2. Sky may turn a greenish color an hour or two before the storm.
3. Tornados are typically produced by downward bulging clouds that are black and low to the ground – wall cloud.
4. Clouds may begin to rotate horizontally – barrel cloud.
5. Funnel clouds look like twisted rope that lengthens down from the bottom of the thundercloud.
6. The presence of a tornado is often preceded by large hail.
7. Once tornados have touched the ground, they produce a sound that is similar to the howl of diesel train or a turbine engine.
Staying informed of the situation around you is extremely important. If you know your town has been advised of a severe thunderstorm warning or tornado watch, tune into NOAA Weather Radio, check news and weather on the internet or television regularly to stay on top of the storm developments in your area.
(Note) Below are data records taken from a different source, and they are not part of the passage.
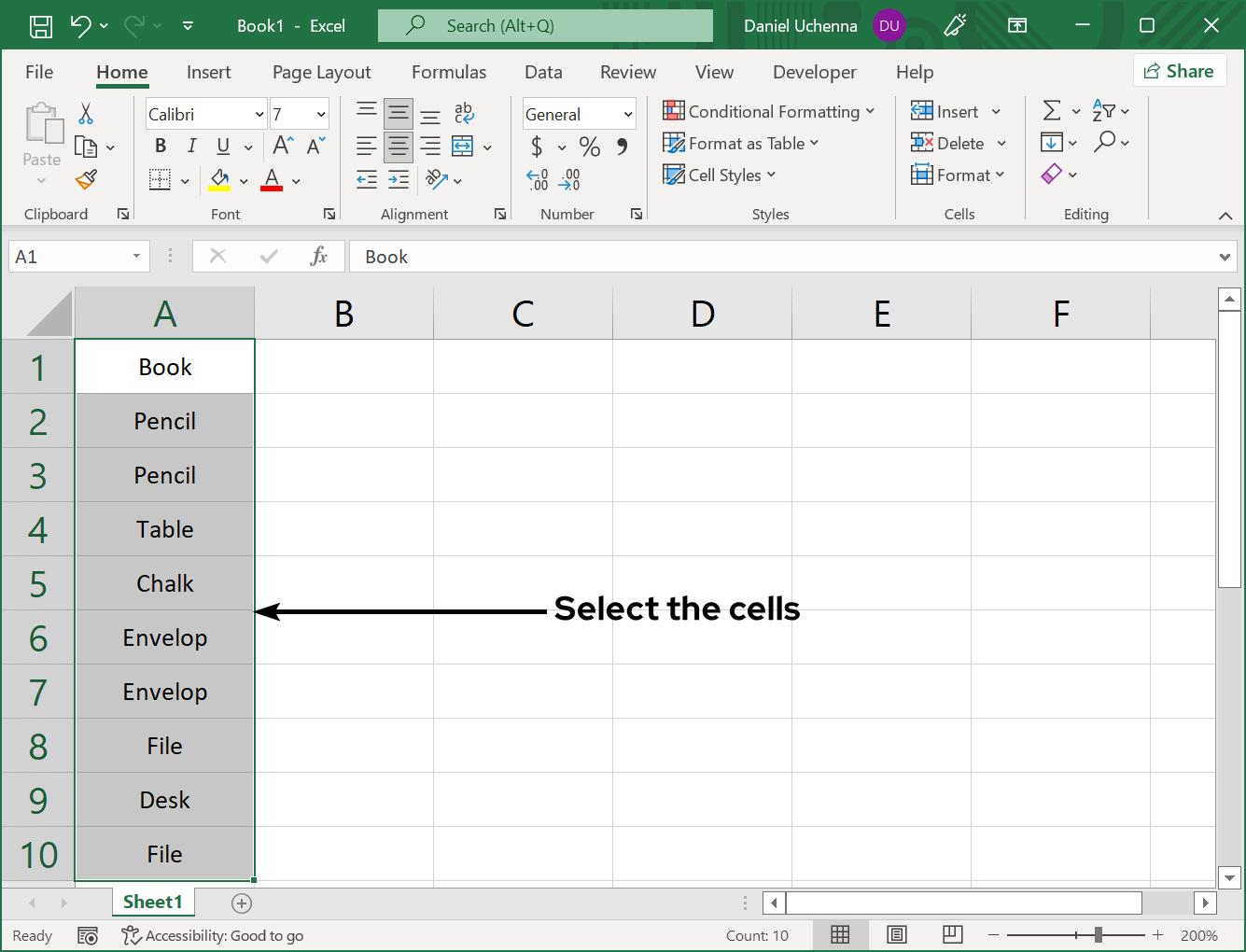
Task: Expand the General number format dropdown
Action: click(628, 115)
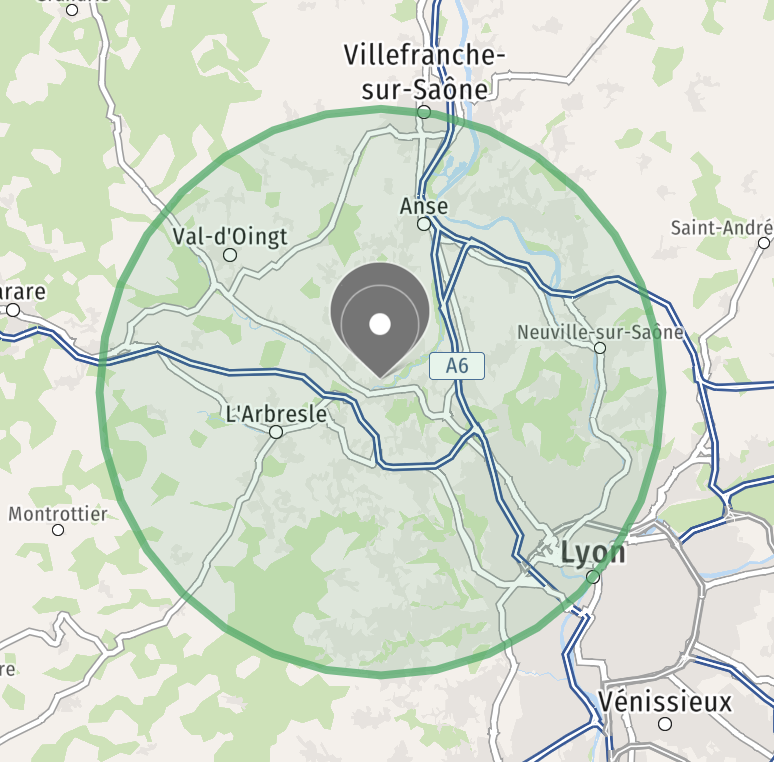774x762 pixels.
Task: Select the Vénissieux map label
Action: click(x=665, y=701)
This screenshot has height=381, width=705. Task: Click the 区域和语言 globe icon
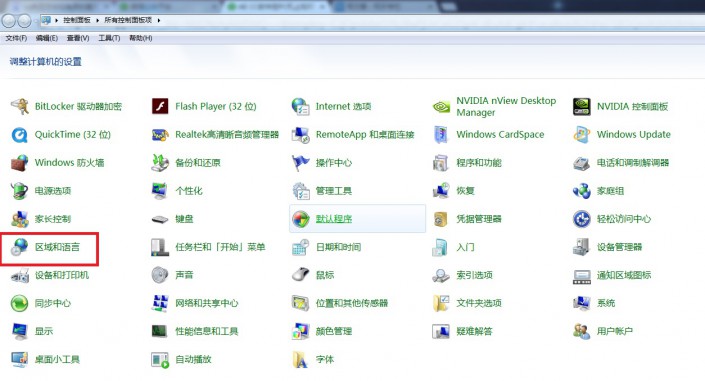point(19,247)
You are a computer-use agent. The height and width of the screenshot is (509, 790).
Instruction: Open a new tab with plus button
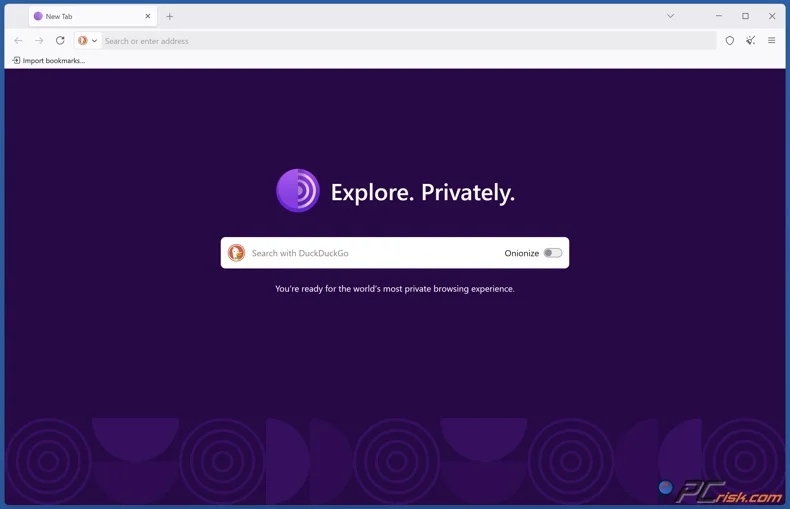coord(170,16)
Also be aware of campus emergency procedures and shelter areas in your dorm or on campus. If the storm worsens, it may be wise to stay near shelter areas in case of a tornado warning.
Remember, if your area is under a tornado warning, it means that a funnel cloud was spotted somewhere within the general vicinity of your county. Also, be alert to tornado alarms which indicate funnel cloud(s) have been spotted somewhere within the general vicinity of your town.
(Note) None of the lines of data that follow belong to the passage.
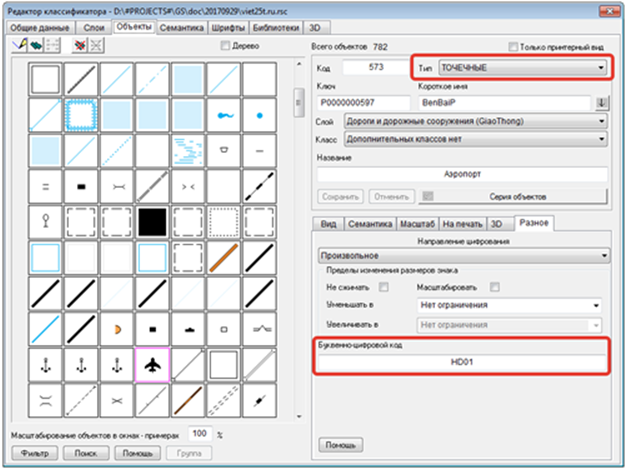This screenshot has width=626, height=469.
Task: Enable the Дерево checkbox
Action: tap(225, 46)
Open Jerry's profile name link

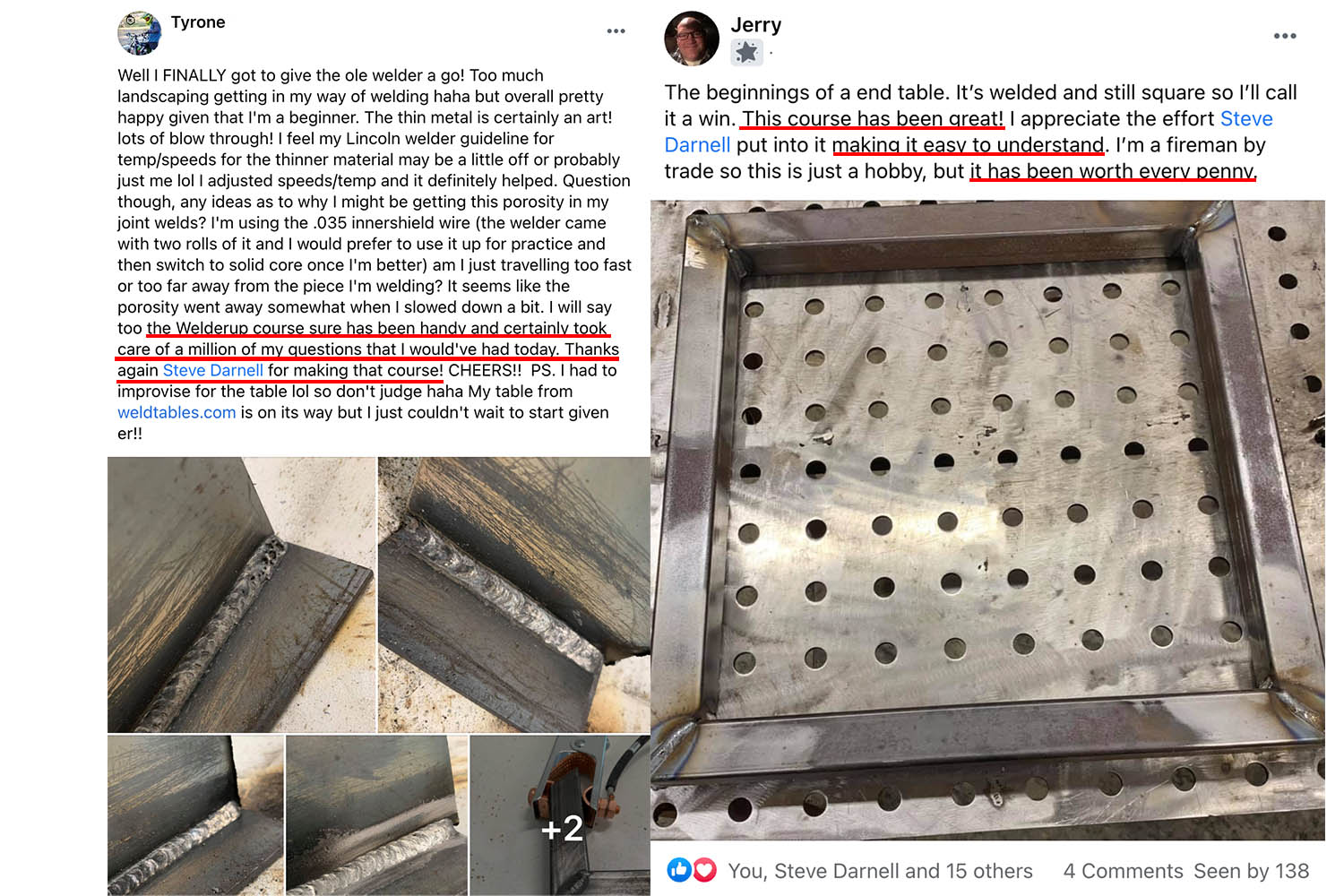[756, 25]
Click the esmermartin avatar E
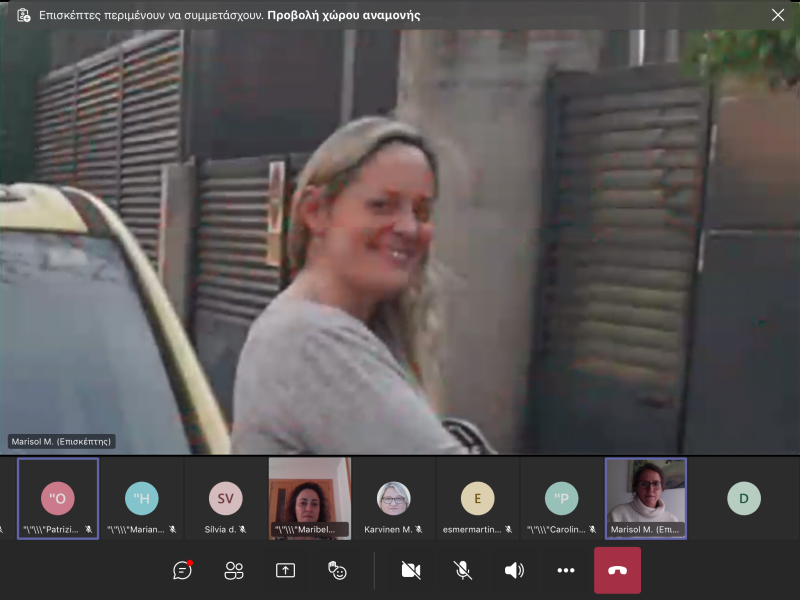 point(477,498)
Do not leave your shelter until “all-clear” alarms are sounded.
The most effective thing that you can do in the event of severe weather like tornados on campus is , especially now as the risk for storms has increased.
Know the following:
1. What you are going to do.
2. Where you are going to go.
3. What you are going to need.
4. How you’re going to get there from inside points and outside points. (Also have a plan for where to go if you are stuck outdoors.)
Nature is not a thing to be trifled with, and those that have experienced the fury of these storms can attest. Know the signs. Stay Informed. Have a Plan.
P.S. DO NOT play storm chaser!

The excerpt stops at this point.